• [Problems to solve]
**A.** Output the part of the Magic: The Ungathering text that opens with the words containing "Magic: The Ungathering" and closes with "than JRR Tolkein.", copied word for word.
**B.** Rewrite the paragraph of the Magic: The Ungathering text beginning "In the mid ‘90s" in a shorter form that keeps its main facts.

• [Extract to read]
• • • • •
Magic: The Ungathering
There was a time when certain children’s games were considered to be instruments of the actual Devil by conservative religious sects. The so-called “Satanic Panic” targeted not only purported occult items like Ouija Boards and Tarot Cards, but also nerdy role-playing games like Dungeons & Dragons. In retrospect it’s hard to know what to be more incredulous about — the idea that Ouija Boards and Tarot Cards were effective ways of channeling Lucifer, or that a bunch of kids playing D&D were channeling anything more nefarious than JRR Tolkein.
These things were all completely forbidden in my house. In fact, my grandmother told me her hall closet was haunted because that’s where the people who lived in the house before her kept their Ouija board. An interesting artifact of this time is Christian musician Carman’s 1989 song ‘The Witch’s Invitation,’ which features the following lyric, “His house was filled with every occultic symbol you could fathom; Hanging pentagrams and horoscope signs, a Ouija board and dungeons and dragons game set on the table, a crystal ball with an incandescent shine.”
In the mid ‘90s, a dangerous new game swept through my junior high school — Magic: the Gathering. The game featured fantastical characters and elements with corresponding numerical strengths and weaknesses similar to ‘D&D’, but on lusciously illustrated collectible cards. As a bookish child with a love for fantasy, I was captivated the moment I saw the enchanted landscapes, mysterious sorcerers, and terrifying monsters populating the cards. My love, however, remained unrequited, as a few of the first magic cards prominently featured pentagrams in the character art. So while all my friends played at the lunch table every day, I would flip through their cards longingly. Entranced by the thought that these small cardboard rectangles could somehow contain so much, well, magic.
• • • • •
• [Data section]
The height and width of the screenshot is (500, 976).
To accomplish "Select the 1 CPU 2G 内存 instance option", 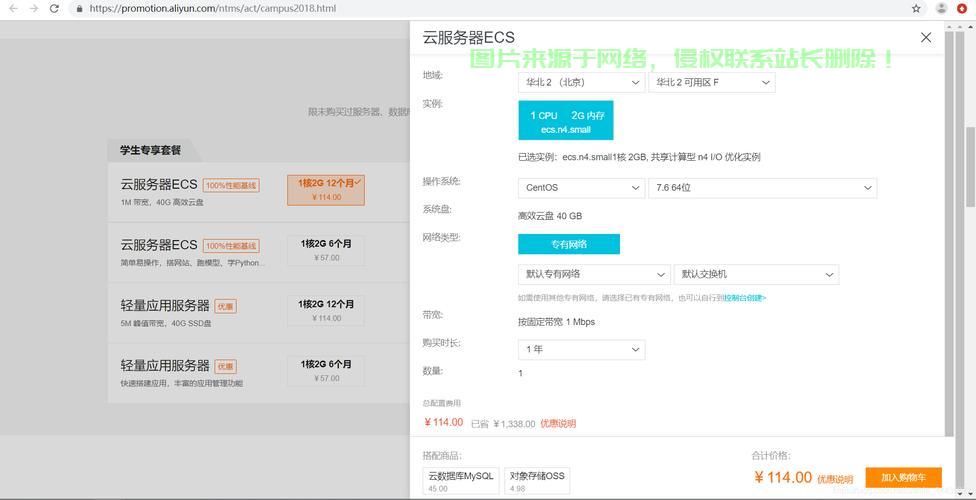I will point(566,121).
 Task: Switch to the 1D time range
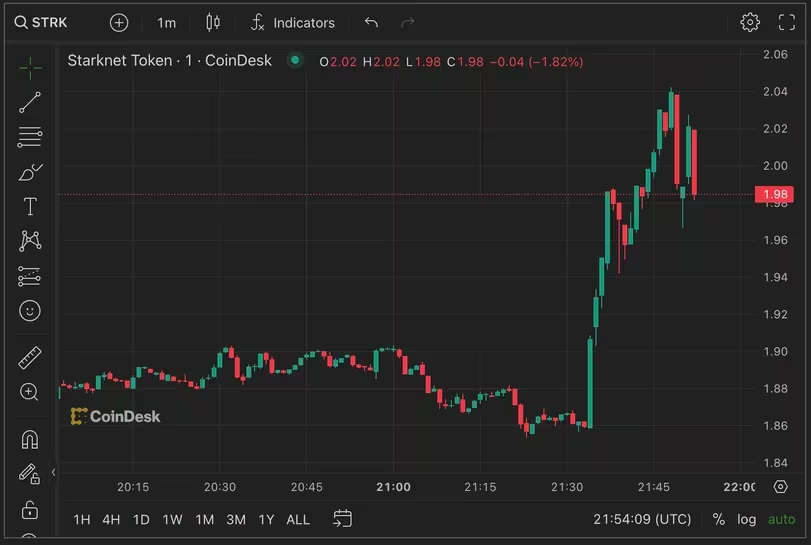141,519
• • • • •
• [Answers by task]
**A.**
Magic: The Ungathering
There was a time when certain children’s games were considered to be instruments of the actual Devil by conservative religious sects. The so-called “Satanic Panic” targeted not only purported occult items like Ouija Boards and Tarot Cards, but also nerdy role-playing games like Dungeons & Dragons. In retrospect it’s hard to know what to be more incredulous about — the idea that Ouija Boards and Tarot Cards were effective ways of channeling Lucifer, or that a bunch of kids playing D&D were channeling anything more nefarious than JRR Tolkein.

**B.** In the mid-’90s, Magic: the Gathering swept through my junior high school. Like D&D, it gave fantastical characters and elements numerical strengths and weaknesses, but it put them on richly illustrated collectible cards. As a bookish child who loved fantasy, I was captivated by the cards' enchanted landscapes, sorcerers, and monsters. My love went unrequited, though, because some of the first cards showed pentagrams in their art. While my friends played at the lunch table every day, I could only flip through their cards longingly, entranced that they seemed to hold so much magic.